■ TEXT SECTION ■
-- Begin --
Our Tic-Tac-Toe project uses the Bellman equation as a part of the Q-Learning method, in which the machine iteratively approximates the “Q” values—the expected reward for an action in a given state. Q-learning assigns each state-action pair in a game of Tic-Tac-Toe a particular reward, with higher Q values indicating the most desirable actions. An equation iteratively updates the Q values depending on the current state of the board, potential actions, and future states. In the case of Tic-Tac-Toe, board positions are states and game moves are actions. When the end of a match is reached during training, the result of the game is the move that led to that result. The machine then works back recursively through the history of the game and updates the Q-values for each action taken during the game. In order to make our learning agent familiar with all possible Tic-Tac-Toe moves instead of just reinforcing already high Q values, we use the epsilon-greedy strategy which either selects a random move with probability  \epsilon , or uses a move from Q-table with probability  1- \epsilon . This ensures a balanced exploration – exploitation learning strategy for our agent.


The Q-learning algorithm was created in Python. By converting each board state to a string we created a unique hash for that board state. The hash and its reward were stored as a key and value pair in a dictionary data structure. During each episode, all moves made are recorded and the reward received by the algorithm will be distributed to each board state hash via the Q-learning equation previously described.

Using the epsilon greedy method, our algorithm determines whether to follow the path of greatest reward by looking at the reward associated with future game states or explore through a random move. The computer will pick one of the two moves by generating a random number between 0 and 1. If this number is smaller than a predetermined epsilon value the algorithm will play a random move however if the generated number was larger than epsilon the algorithm will take the q-learning approach.
-- End --
■ EXERCISE DETAILS ■
Write out the Tic-Tac-Toe Q-learning description above in full, word for word.

■ LISTING ■
-- Begin --
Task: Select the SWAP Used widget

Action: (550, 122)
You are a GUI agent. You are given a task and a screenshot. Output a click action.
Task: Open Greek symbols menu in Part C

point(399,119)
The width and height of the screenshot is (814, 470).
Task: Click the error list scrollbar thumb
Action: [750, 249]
-- End --
■ SOLUTION TO THIS EXERCISE ■
Our Tic-Tac-Toe project uses the Bellman equation as a part of the Q-Learning method, in which the machine iteratively approximates the “Q” values—the expected reward for an action in a given state. Q-learning assigns each state-action pair in a game of Tic-Tac-Toe a particular reward, with higher Q values indicating the most desirable actions. An equation iteratively updates the Q values depending on the current state of the board, potential actions, and future states. In the case of Tic-Tac-Toe, board positions are states and game moves are actions. When the end of a match is reached during training, the result of the game is the move that led to that result. The machine then works back recursively through the history of the game and updates the Q-values for each action taken during the game. In order to make our learning agent familiar with all possible Tic-Tac-Toe moves instead of just reinforcing already high Q values, we use the epsilon-greedy strategy which either selects a random move with probability  \epsilon , or uses a move from Q-table with probability  1- \epsilon . This ensures a balanced exploration – exploitation learning strategy for our agent.


The Q-learning algorithm was created in Python. By converting each board state to a string we created a unique hash for that board state. The hash and its reward were stored as a key and value pair in a dictionary data structure. During each episode, all moves made are recorded and the reward received by the algorithm will be distributed to each board state hash via the Q-learning equation previously described.

Using the epsilon greedy method, our algorithm determines whether to follow the path of greatest reward by looking at the reward associated with future game states or explore through a random move. The computer will pick one of the two moves by generating a random number between 0 and 1. If this number is smaller than a predetermined epsilon value the algorithm will play a random move however if the generated number was larger than epsilon the algorithm will take the q-learning approach.